_Schriftliche Aufgabe_. Schreiben Sie aus dem Textauszug über Usama bin Ladin die Passage von „Usama bin Ladin, Mensch“ bis einschließlich „erwiderte ich höhnisch.“ wortgetreu ab.

_Textauszug_.
##########

Usama bin Ladin, Mensch und Un-Mensch

Der Tod eines Unmenschen kann einen dennoch rühren, sofern man nicht selbst einer geworden ist.

Ich bin nach Hause gekommen.
Du hast weinend am Tisch gesessen.
Ich habe gefragt „Was ist los?“

Du hast gesagt: „Sie haben Osama bin Laden hingerichtet. Ohne Prozess.“
„Was?“ habe ich da gerufen. „Spinnst Du? Was ist denn schlimm daran?“
Du hast aufgehört zu weinen, hast hochgeschaut und jede Silbe betonend gesagt:
„Er – war – ein – Mensch!!“
„War er das? Ein Mensch, der Dich killen wollte!“, erwiderte ich höhnisch.
„Das weißt Du doch gar nicht“, hast Du mich angeschrieen.
„Ach“, hab ich gesagt, „aber Du weißt genau, dass ihm die Menschen wichtig waren?
Denk mal an den 11. September 2001, da hat er wahllos Tausende gekillt.“
„Trotzdem darf ein Staat nicht mit gleichen Mitteln zurückschlagen.
Unrecht gegen Unrecht geht nicht“, hast Du gesagt.

„Ok“, beruhigte ich mich langsam wieder, „was hätten die denn anstatt dessen tun sollen?“
„Ihn vor ein Gericht stellen und gucken, ob sie ihn verurteilen können.
Das haben sie mit Saddam Hussein ja auch gemacht.“

„Und Gaddhafi? Darf man den auch nicht bombardieren?“
„Nein, darf man nicht“, entgegnetest Du trotzig.
„Völkerrechtlich darf man nur das gequälte Volk schützen, nicht wahllos bombardieren.“
Ich schüttelte widerstrebend den Kopf: „Ich möchte Dich mal sehen, wenn einer von Deinen Freunden im TwinTower gesessen hätte…Ob Du dann auch noch so reden würdest. Du bist doch total verbildet, Theoretikerin!“
„Verbildet, weil ich für die Menschenrechte bin?“
„Hat Osama bin Laden sich denn um die Menschenrechte gescherrt?
Er würde, wenn er könnte, Dich, mich, unsere Familien, unsere Freunde und Nachbarn in die Luft jagen, weil er gemeint hat, dass sei sein religiöser Auftrag.“
„Das ich auch nicht richtig, klar…
Ich meine ja nur, dass wir ein Rechtssystem haben, kein Faustrecht, keine Lynchjustiz.

##########

_Bereitgestellte Einträge_.
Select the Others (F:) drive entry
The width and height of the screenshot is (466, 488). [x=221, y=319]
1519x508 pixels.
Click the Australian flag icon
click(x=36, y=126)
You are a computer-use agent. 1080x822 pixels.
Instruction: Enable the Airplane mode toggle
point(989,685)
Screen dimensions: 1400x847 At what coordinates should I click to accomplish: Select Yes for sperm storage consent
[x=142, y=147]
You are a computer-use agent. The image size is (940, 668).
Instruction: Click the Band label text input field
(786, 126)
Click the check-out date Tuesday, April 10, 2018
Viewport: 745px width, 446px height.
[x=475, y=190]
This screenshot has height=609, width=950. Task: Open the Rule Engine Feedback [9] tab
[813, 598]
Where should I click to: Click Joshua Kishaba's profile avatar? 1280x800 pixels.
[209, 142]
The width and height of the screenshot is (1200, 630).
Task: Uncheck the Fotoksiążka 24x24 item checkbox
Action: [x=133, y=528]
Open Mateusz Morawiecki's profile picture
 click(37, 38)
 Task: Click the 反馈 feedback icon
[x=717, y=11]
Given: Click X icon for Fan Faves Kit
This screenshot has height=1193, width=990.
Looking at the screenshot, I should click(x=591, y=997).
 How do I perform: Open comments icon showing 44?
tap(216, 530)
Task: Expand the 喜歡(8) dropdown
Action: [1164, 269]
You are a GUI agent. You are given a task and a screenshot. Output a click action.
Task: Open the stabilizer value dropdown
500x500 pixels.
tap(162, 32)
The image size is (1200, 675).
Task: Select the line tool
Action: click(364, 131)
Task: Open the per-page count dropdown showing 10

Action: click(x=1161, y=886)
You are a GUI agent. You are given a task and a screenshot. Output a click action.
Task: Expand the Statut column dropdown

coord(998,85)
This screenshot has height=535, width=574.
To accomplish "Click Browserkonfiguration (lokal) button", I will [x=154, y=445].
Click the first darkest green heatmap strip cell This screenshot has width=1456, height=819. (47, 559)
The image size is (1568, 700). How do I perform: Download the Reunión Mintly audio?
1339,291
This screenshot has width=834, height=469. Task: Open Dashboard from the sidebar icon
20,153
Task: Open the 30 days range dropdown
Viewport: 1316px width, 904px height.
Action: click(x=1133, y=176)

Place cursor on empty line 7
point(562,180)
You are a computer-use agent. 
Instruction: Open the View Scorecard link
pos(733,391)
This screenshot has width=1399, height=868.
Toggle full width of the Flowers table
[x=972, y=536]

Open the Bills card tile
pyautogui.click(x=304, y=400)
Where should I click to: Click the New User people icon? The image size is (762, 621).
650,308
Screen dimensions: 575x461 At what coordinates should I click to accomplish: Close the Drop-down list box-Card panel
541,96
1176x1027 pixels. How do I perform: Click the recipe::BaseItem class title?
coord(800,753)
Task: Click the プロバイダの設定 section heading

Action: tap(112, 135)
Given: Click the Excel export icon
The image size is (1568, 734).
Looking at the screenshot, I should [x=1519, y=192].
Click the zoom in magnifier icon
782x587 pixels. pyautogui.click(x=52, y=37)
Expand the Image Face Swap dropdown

##########

_Vollständige Antwort_.
Usama bin Ladin, Mensch und Un-Mensch

Der Tod eines Unmenschen kann einen dennoch rühren, sofern man nicht selbst einer geworden ist.

Ich bin nach Hause gekommen.
Du hast weinend am Tisch gesessen.
Ich habe gefragt „Was ist los?“

Du hast gesagt: „Sie haben Osama bin Laden hingerichtet. Ohne Prozess.“
„Was?“ habe ich da gerufen. „Spinnst Du? Was ist denn schlimm daran?“
Du hast aufgehört zu weinen, hast hochgeschaut und jede Silbe betonend gesagt:
„Er – war – ein – Mensch!!“
„War er das? Ein Mensch, der Dich killen wollte!“, erwiderte ich höhnisch.